If France wants to support Ukraine and rebuild it's army, it will be required to borrow heavily to purchase arms.

If France wants to rebuild manufacturing supply chains domestically, it will be required to borrow heavily to invest in infra.

The above two will be in the tens to hundreds of billions of Euros range.

France ALSO spends tens to hundreds of billions of Euros on social services.

France ALSO needs to pay it's existing interest on debt, which is in the tens of billions of Euros a year and rising.

France needs to cut 2 of the first 3 choices - they cannot cut the 4th one due to EU regulations and if France does not want to become the next Argentina.


>That doesn’t sound like a bad thing

Of course it doesn't sound bad but what do you do when you run out of money to pay for it?

Do we decide policies based on what sounds good or what we can actually afford? Because getting paid to do nothing but our hobbies would sound even better.

But hey, if you wanna give boomers luxury retirement while immolating the economic prospects of future generations of workers in order to pay for it, go for it.


> France has the lowest retirement age of any EU country, the second highest expenditure on social benefits

Right, exactly


Love it. the previous two parent comments place the cognitive dissonance of Anglo-Saxon economic narratives in stark relief.
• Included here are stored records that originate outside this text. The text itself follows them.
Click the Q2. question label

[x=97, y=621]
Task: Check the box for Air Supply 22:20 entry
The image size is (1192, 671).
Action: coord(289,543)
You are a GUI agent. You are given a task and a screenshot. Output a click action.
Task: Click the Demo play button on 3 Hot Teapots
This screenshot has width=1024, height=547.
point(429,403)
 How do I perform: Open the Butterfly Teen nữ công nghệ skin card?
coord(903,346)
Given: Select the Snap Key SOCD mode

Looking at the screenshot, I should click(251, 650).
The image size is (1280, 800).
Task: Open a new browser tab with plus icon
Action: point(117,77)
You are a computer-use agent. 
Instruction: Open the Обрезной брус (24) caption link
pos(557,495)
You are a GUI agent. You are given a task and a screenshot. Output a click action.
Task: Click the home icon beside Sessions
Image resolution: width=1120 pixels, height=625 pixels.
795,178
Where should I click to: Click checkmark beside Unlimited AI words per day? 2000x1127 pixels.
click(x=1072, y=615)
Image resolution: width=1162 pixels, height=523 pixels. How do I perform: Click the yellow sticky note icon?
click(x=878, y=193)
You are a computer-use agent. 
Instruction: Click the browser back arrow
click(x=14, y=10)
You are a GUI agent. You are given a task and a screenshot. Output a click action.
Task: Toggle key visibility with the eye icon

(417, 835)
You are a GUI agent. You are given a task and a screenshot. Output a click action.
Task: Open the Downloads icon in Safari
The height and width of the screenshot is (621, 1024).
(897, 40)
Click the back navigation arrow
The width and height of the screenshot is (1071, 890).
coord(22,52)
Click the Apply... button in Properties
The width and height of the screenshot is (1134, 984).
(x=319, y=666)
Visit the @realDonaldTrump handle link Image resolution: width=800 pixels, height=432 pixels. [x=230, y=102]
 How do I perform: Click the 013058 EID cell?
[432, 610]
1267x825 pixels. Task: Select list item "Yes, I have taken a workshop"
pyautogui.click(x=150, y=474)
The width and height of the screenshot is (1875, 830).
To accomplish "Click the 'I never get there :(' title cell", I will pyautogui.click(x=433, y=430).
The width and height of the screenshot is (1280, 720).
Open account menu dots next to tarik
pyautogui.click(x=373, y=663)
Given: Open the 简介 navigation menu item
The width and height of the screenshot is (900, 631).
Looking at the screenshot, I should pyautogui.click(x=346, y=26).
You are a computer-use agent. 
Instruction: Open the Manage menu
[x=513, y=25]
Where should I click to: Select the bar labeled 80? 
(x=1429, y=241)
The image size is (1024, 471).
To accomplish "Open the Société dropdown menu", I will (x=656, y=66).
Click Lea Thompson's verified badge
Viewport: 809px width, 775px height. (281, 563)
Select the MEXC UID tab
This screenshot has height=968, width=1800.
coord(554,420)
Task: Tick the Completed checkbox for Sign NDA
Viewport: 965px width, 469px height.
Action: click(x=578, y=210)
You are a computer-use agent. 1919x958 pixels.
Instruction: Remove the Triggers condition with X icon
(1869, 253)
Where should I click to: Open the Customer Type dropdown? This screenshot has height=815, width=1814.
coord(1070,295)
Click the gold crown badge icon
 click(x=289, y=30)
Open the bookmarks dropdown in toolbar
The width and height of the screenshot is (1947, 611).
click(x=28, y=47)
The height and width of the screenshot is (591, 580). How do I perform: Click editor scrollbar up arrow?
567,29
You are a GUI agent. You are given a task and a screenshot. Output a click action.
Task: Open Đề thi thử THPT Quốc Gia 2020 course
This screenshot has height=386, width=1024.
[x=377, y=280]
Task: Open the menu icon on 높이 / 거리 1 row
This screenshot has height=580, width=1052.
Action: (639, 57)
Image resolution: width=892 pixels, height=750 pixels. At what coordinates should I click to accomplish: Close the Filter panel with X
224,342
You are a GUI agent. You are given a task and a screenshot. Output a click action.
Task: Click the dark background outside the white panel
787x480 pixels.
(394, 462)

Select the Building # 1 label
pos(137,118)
> Love it. the previous two parent comments place the cognitive dissonance of Anglo-Saxon economic narratives in stark relief.

For sure, the cognitive dissonance between those who understand basic economics and those who don't. Those who do understand that some of these facts are indicators of a coming crash, and the ones who don't think they're good because they like "free" stuff and don't understand how anything works or gets paid for. We can see where this goes, whether we want to or not, by watching France over the next two decades as it drives the leading edge of the upcoming long-term recession across all large Western economies.


I mean you could just say ‘insert infantilizing Hayekian quip here’ and be done with it. And you don’t know the future any better than anyone else in the planet, so prognosticating that doesn’t serve as reinforcement of your argument.


You can build a strawman all you want man I don’t care.


That might be easy to say to people with office jobs and good pay, but it is absolute dog shit for people with physical jobs who already have overall reduced lifespans.